$7,650.00
CHANEL · Collectible Runway Ensemble (Coat and Dress) — Paris / BYZANCE 2011 Métiers d’Art, Karl Lagerfeld — one of Lagerfeld’s most mythic chapters — Boutique value: over $15,000 (today’s comparable boutique level often exceeds $25,000) — Paris / Byzance is Chanel in its imperial mood — not costume, but calibration. This ensemble doesn’t “reference” Byzantium; it codes it into the House’s own grammar: gold as tesserae, shimmer as doctrine, jewel hardware as official seals. This is court intelligence, worn with a controlled smile — House Codes · Material Authority • multi-layered, couture-knit surface with a subtle shimmer coating — light caught and disciplined, like mosaic gold under candle flame • noble, Byzantine palette in woven register — dark grounds, burnished highlights, and that unmistakable “metals-in-textile” effect Chanel makes legible — Jewels · Seals · Talisman Hardware — • Masterpiece jewel Gripoix-style buttons — not decoration, but insignia: stones set as punctuation, the House mark as the stamp of legitimacy. Hardware functions as ritual closure — each fastening reads like a small decree — Silhouette · Presence — • Dress: elegant, fitted, body-calibrated — the kind of line that looks effortless only when it is engineered • Coat: relaxed and ceremonial — an outer layer that frames the body like architecture frames a throne • Together: “imperial, but unbothered.” The highest luxury is knowing you can afford restraint — and then choosing a little glow anyway Keywords: Chanel Paris–Byzance 2011 Métiers d’Art, Karl Lagerfeld Byzance, Chanel coat and dress set, Gripoix jewel buttons, mosaic-inspired Chanel, museum-worthy Chanel collectible.
Description
CHANEL · Collectible Runway Ensemble (Coat and Dress)
— Paris / BYZANCE 2011 Métiers d’Art, Karl Lagerfeld — one of Lagerfeld’s most mythic chapters
— Boutique value: over $15,000 (today’s comparable boutique level often exceeds $25,000)

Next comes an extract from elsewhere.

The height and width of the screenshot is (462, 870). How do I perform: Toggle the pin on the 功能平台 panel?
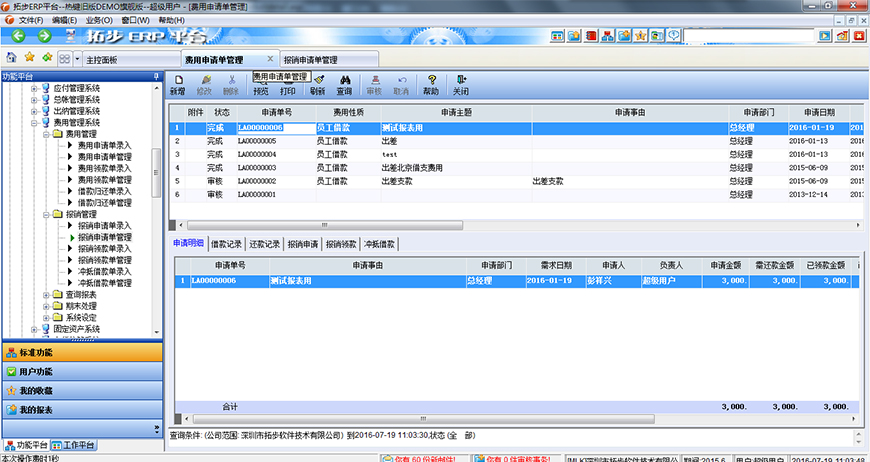155,76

— Paris / Byzance is Chanel in its imperial mood — not costume, but calibration. This ensemble doesn’t “reference” Byzantium; it codes it into the House’s own grammar: gold as tesserae, shimmer as doctrine, jewel hardware as official seals. This is court intelligence, worn with a controlled smile
— House Codes · Material Authority
• multi-layered, couture-knit surface with a subtle shimmer coating — light caught and disciplined, like mosaic gold under candle flame
• noble, Byzantine palette in woven register — dark grounds, burnished highlights, and that unmistakable “metals-in-textile” effect Chanel makes legible
— Jewels · Seals · Talisman Hardware —
• Masterpiece jewel Gripoix-style buttons — not decoration, but insignia: stones set as punctuation, the House mark as the stamp of legitimacy.
Hardware functions as ritual closure — each fastening reads like a small decree
— Silhouette · Presence —
• Dress: elegant, fitted, body-calibrated — the kind of line that looks effortless only when it is engineered
• Coat: relaxed and ceremonial — an outer layer that frames the body like architecture frames a throne
• Together: “imperial, but unbothered.” The highest luxury is knowing you can afford restraint — and then choosing a little glow anyway
Keywords: Chanel Paris–Byzance 2011 Métiers d’Art, Karl Lagerfeld Byzance, Chanel coat and dress set, Gripoix jewel buttons, mosaic-inspired Chanel, museum-worthy Chanel collectible.